Step 3. Finding Interviewees
Some find this the hardest part. If it’s too hard, then really figure out if you are building something needed. For example, if it’s impossible to find your target audience, then it could mean your total addressable market (TAM) may be too small, or that people don’t self-identify as potential users of this solution. Proceed with caution. Otherwise, if you know your buyers exist and just need more, this should give you some starting points to find folks:
- Reach out to old connections on LinkedIn that fit the persona you are targeting. The advanced search on LinkedIn is very useful here.
- Email your friends, family and colleagues and ask if they know someone who fits the persona you are targeting. You can ask them directly too, but know that they’re likely the ones to just say “yes, you’re awesome just build it” (My thoughts on: How to tell if your friends or mum are just saying your idea is awesome…)
- Meet people out and about, at coffee shops, co-working spaces or networking events.

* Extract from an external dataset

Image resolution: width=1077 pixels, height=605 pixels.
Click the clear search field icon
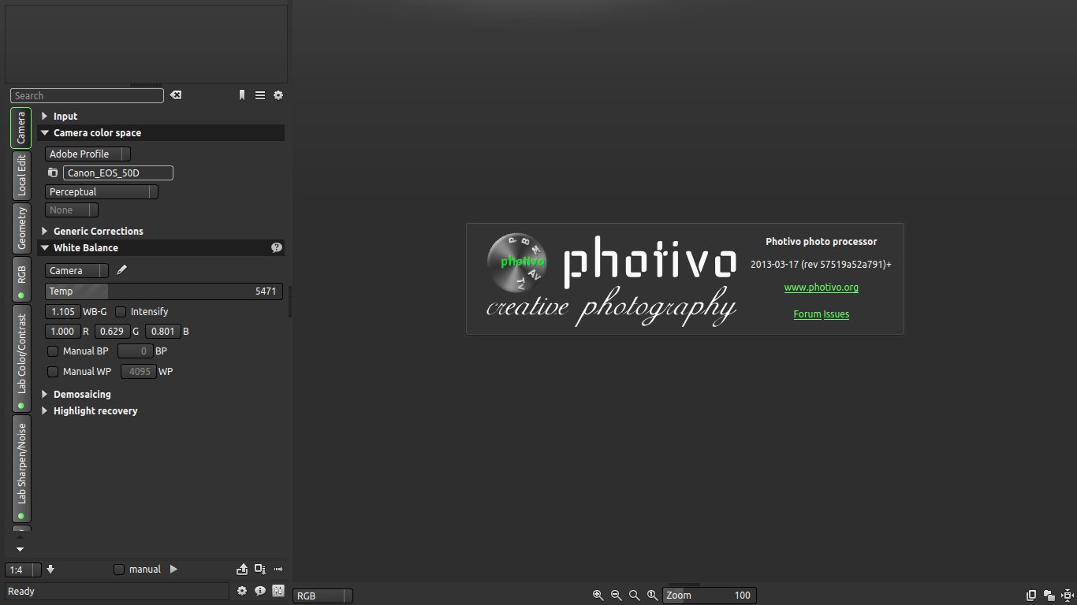(x=176, y=95)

Be careful not to make judgment on whether they fit your persona, and always try to #GiveFirst. Some things you can offer are: free trials, office hours, coaching sessions on your area of expertise, or introductions to people in your network.
- Post on forums like Reddit, HackerNews or Facebook Groups where people are often sharing their own ideas. Kernal is another more recent platform that I recommended checking out too.
- With these forums, it’s important to not join all of them and “spray and pray”. The key is find subtopics, or relevant categories to follow and find people who are in your target group. I always say, it’s better to speak to 20 vetted people than 200 unvetted.
- Join founder/creator communities like Product Hunt or Pioneer. These have recently been my top picks.
- Product Hunt – the best of the best community where anyone can post their project and collect feedback from thousands of people.
- Pioneer – more tournament style (if you want it, you get paired with other entrepreneurs that you work with closely once a week.
- Explore TalkHowdy.com to find free or paid communities on Slack, Discord, and more. There is literally a community for everyone, so join them, start engaging and get them excited about what you’re building!
- Host Twitter Spaces, Clubhouse rooms, or other audio-first platforms to randomly meet people who have the same interests as you.
- Attend Startup Weekends and Hackathons to mingle with other entrepreneurs who are building stuff.
- If you have the budget, you could also use User Interviews or User Testing. Note, these tools are great because they are even more useful post-launch.
There are dozens more feedback tools too, but some of my favorite ones are Canny, Crazy Egg, CustomerDiscovery.co, Screeb, Personix, and PickFu.
Remember though, market research doesn’t stop after launch. Continue to listen to your users. Email them, send follow-up surveys, have phone calls with your most active users, and your least active. Have video calls whenever possible.
Whatever it takes to give them a voice in your product development roadmap.
Just because you gain some traction, raise some money, or have some happy customers, it doesn’t mean R&D stops. This is always a critical role of being (co)founder and CEO.